Black is scheduled to give evidence to the inquiry in coming days.

However, Gray put it to the Attorney that it was her obligation to identify a potential conflict, “not that of the developer”.

“Yes, and I’ve indicated that I don’t agree that I had a conflict or perceived conflict,” Chapman replied.

Asked whether she had realised that “the haulage routes were that close to property owned by you”, Chapman said: “Not specifically, no.”

“I didn’t even see it as a problem,” she went on.

“I think this idea that in some way a haulage route from a producing property is of some concern to me as landowner because it’s in some proximate area is bizarre.

“There’s been timber there since my father had the property 40 years ago… there are trucks that come in and out of these properties, whatever they produce, on a regular basis.”

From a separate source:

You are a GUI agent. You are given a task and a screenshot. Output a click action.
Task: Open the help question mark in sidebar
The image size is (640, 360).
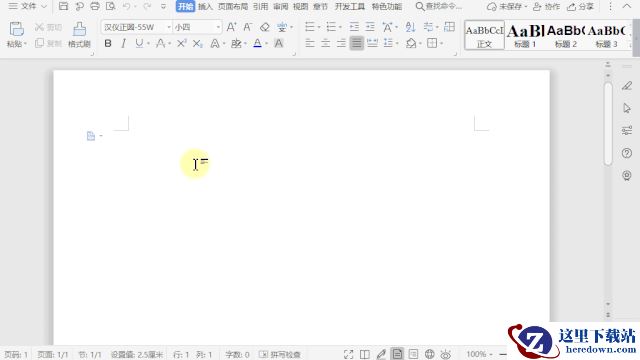click(x=627, y=153)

Labor MP Tom Koutsantonis interjected that they would do so at lesser volumes because of a decision she had taken, to which Chapman responded: “All I can say to the member is the issue in relation to haulage is not a matter of concern to me.”

“In the 16 years of my early life [on KI] it was obvious that everything came in and out on a truck – this is a normal part of life,” she said.

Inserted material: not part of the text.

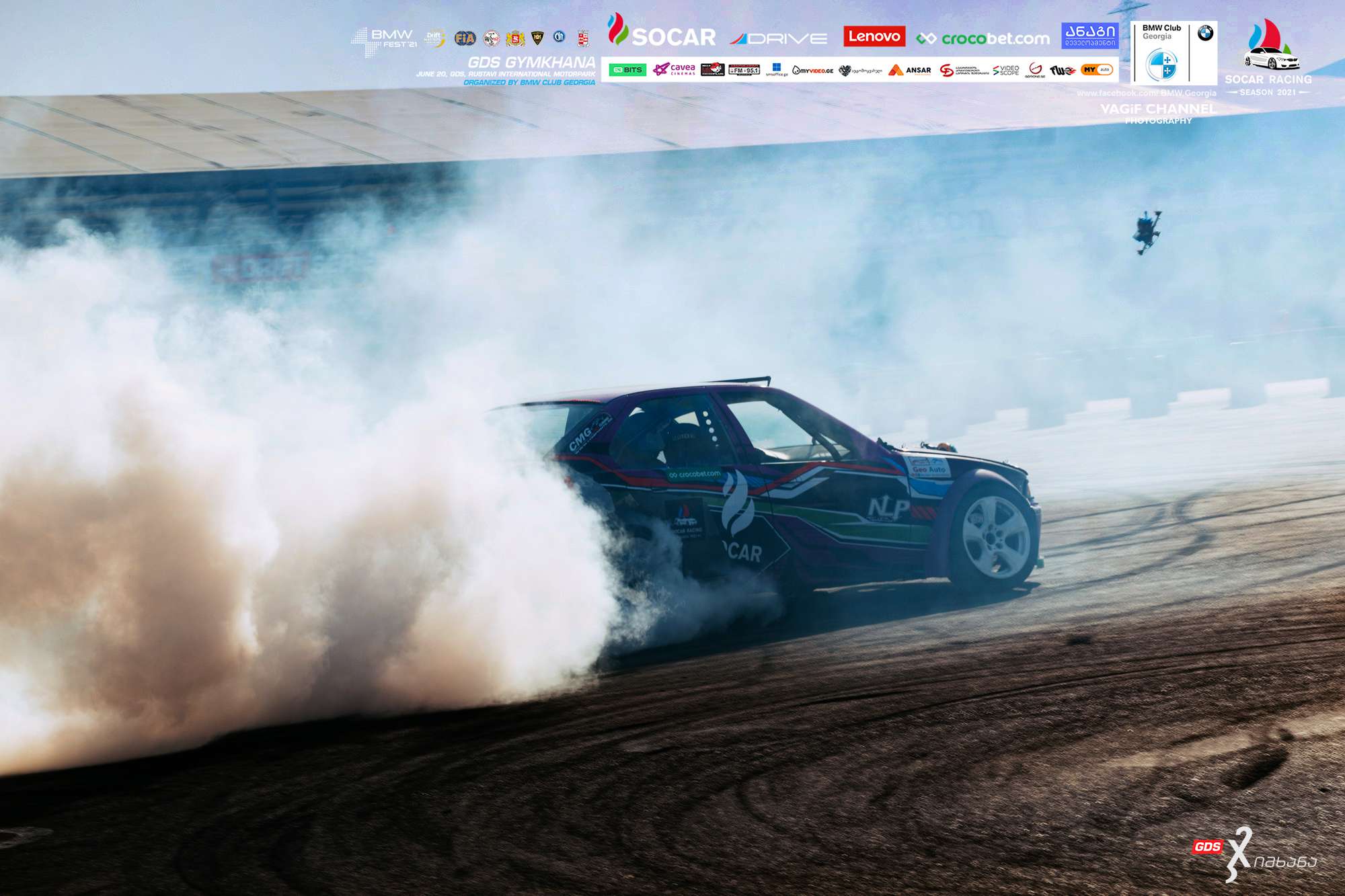Click the ANSAR sponsor logo
1345x896 pixels.
(x=910, y=70)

“I suppose the thing that seems rather bizarre to me in this process is [the idea] that haulage routes are of some significance… I don’t live in the island [but] forestry has been there for 30 or 40 years – it’s been cut down, hauled, made into posts…

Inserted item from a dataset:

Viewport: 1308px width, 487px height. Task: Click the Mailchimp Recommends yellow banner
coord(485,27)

“In addition to timber, which I don’t know much about, there are a lot of other industries on KI [and] people that live there understand that everything comes and goes in a truck unless it can fit in a suitcase.

“This is the real world out there – it’s necessary, wherever you live… I don’t have a problem with trucks, I have no issue with trucks.

“I live in Tusmore, I have 3000 trucks a day drive by my house – trucks are trucks.”

Asked whether she could concede that the situation “creates at least a perception of conflict of interest, when you’re operating in effect a tourism venture” adjacent the haulage route, Chapman said: “No, I don’t accept that.”

“It’s a bit like saying transports that go out on the ferry can’t coexist [with tourists],” she said, before describing the juxtaposition of travellers and livestock on the KI ferry, noting “if you’re lucky you get to the other side of the channel without getting sheep urine all over your windscreen” but arguing the island remained SA’s premier tourism destination.

Asked whether it would have been better to declare a perceived conflict “with the benefit of hindsight”, Chapman said: “Certainly not.”

However, Koutsantonis told Chapman in the committee: “In my years in parliament I’ve never seen a clearer example of a conflict of interest.”

“It’s clear to anyone looking at this that you should have recused yourself,” he said.